What about now? Where did free speech go? As we disciple the nations (Matt. 28:18-20), our weapons for doing so are Word and water, bread and wine. These are the instruments we are to use in order to make the obedience of the nations complete. These are our assigned weapons in the gospel era.

“For though we walk in the flesh, we do not war after the flesh: (For the weapons of our warfare are not carnal, but mighty through God to the pulling down of strong holds;) Casting down imaginations, and every high thing that exalteth itself against the knowledge of God, and bringing into captivity every thought to the obedience of Christ”

2 Cor. 10:3-5 (KJV)

We can see how the apostle Paul pursued this in his own ministry.

“And Paul, as his manner was, went in unto them, and three sabbath days reasoned with them out of the scriptures”

Acts 17:2 (KJV)

Reasoning with people who were disobeying the First Table of the Law? Yes, exactly.

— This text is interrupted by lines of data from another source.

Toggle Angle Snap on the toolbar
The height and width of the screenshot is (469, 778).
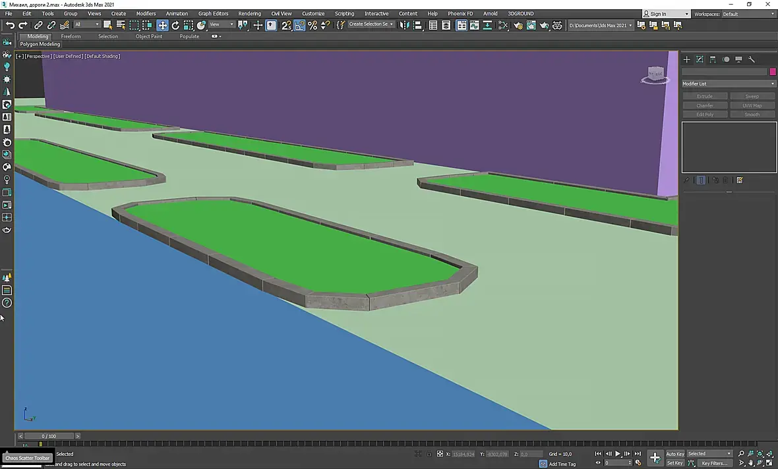[299, 25]
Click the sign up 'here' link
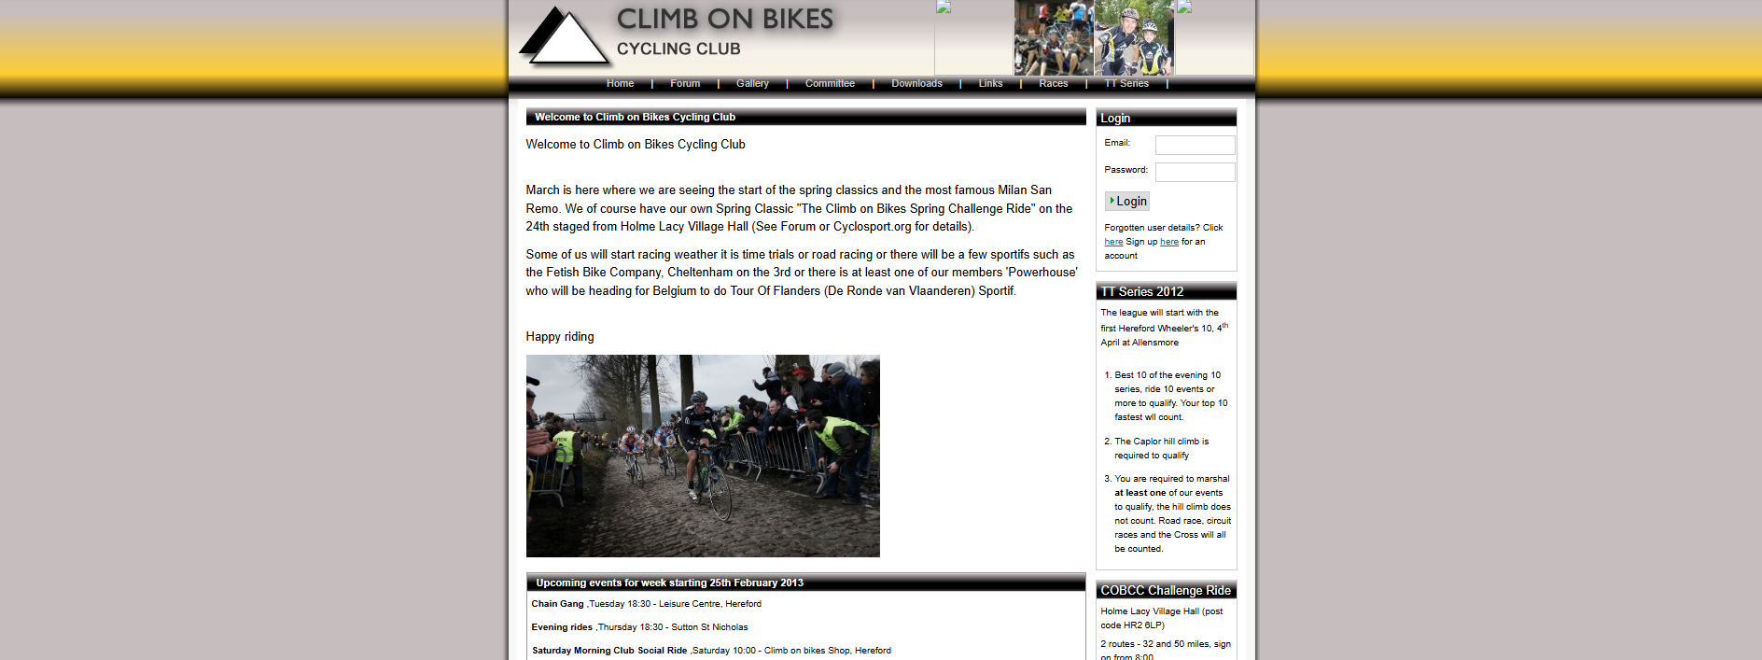This screenshot has height=660, width=1762. 1169,242
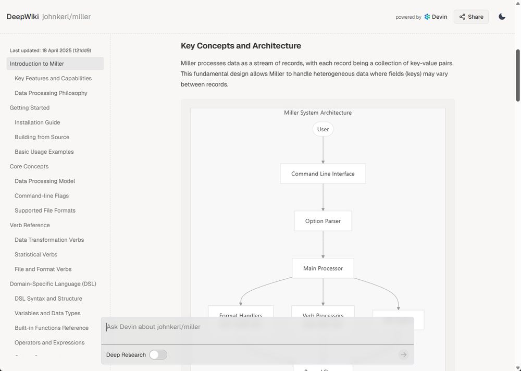Toggle dark mode moon icon
This screenshot has width=521, height=371.
[502, 17]
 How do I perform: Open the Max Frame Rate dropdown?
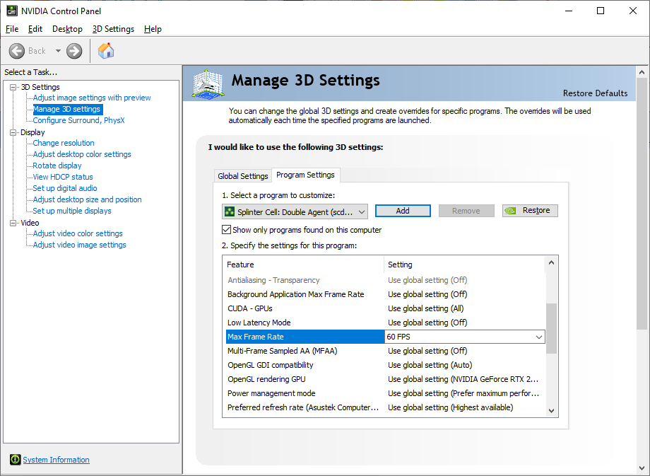(539, 337)
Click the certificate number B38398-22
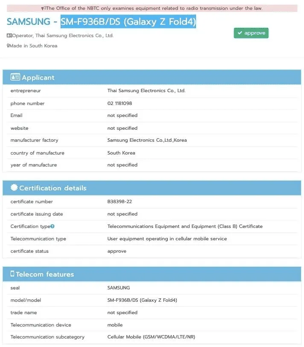Screen dimensions: 304x347 (x=120, y=201)
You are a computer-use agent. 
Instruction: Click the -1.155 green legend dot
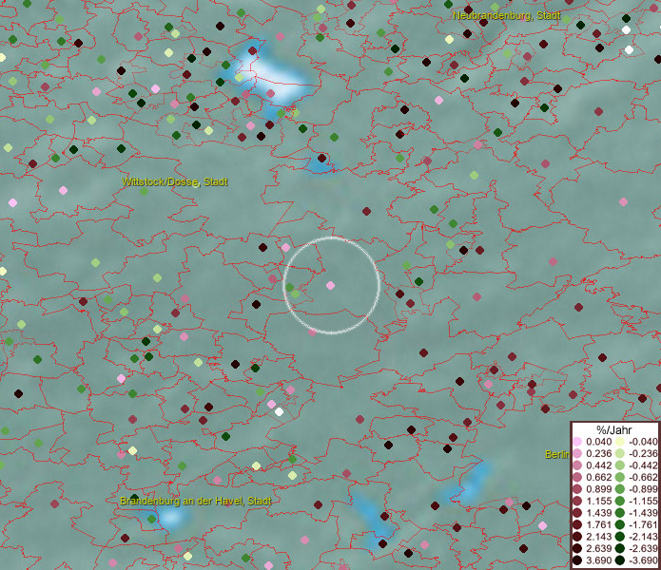pos(620,501)
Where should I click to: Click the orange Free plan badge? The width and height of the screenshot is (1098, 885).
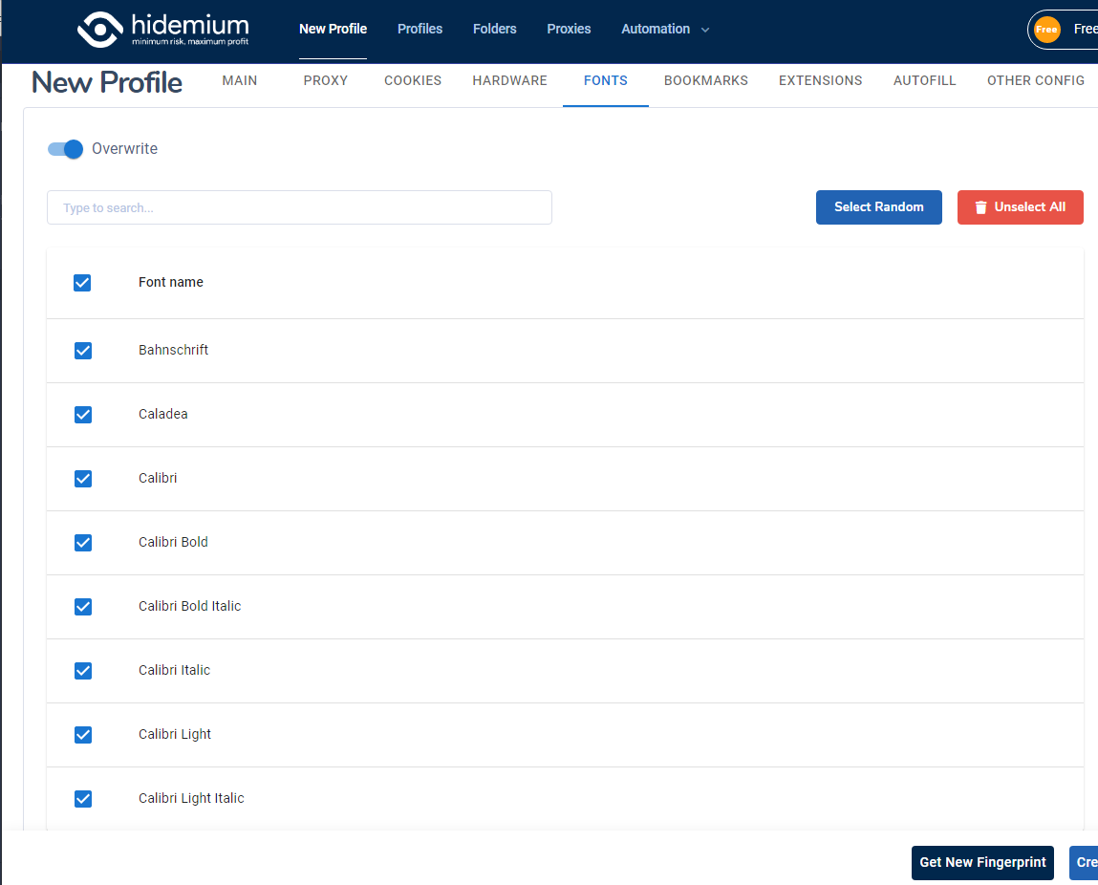coord(1046,30)
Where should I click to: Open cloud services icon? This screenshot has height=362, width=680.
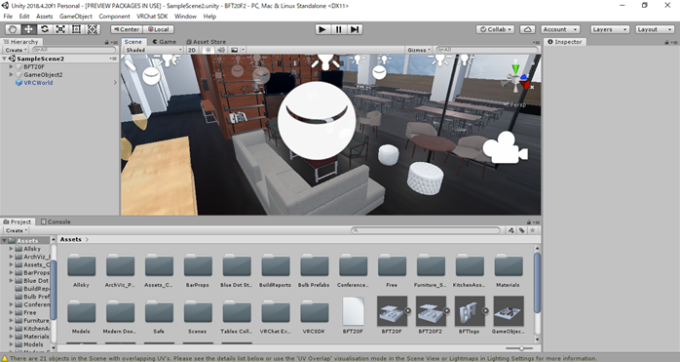point(527,29)
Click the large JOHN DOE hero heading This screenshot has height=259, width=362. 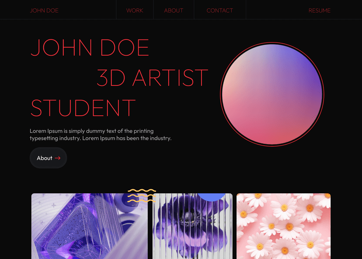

“And as he reasoned of righteousness, temperance, and judgment to come, Felix trembled, and answered, Go thy way for this time; when I have a convenient season, I will call for thee.”

Acts 24:25 (KJV)

I could go on and on about the glory of this, but I don’t want to wear you all out. So the concluding point is that if the weapons of our warfare are mighty, as Paul says above, and they are mighty enough to conquer the nations of men, then it follows that they are mighty enough to sustain the subsequent discipleship. If the power of the gospel can bring the nations to baptism, then the authority of the gospel, taught with authority and not like the scribes, is powerful enough to teach them the way of obedience.

And so what is free speech? It is not a means toward theocratic tyranny. Neither is it a secular end in itself. No. It is gospel fruit, and Jesus is the Lord of it.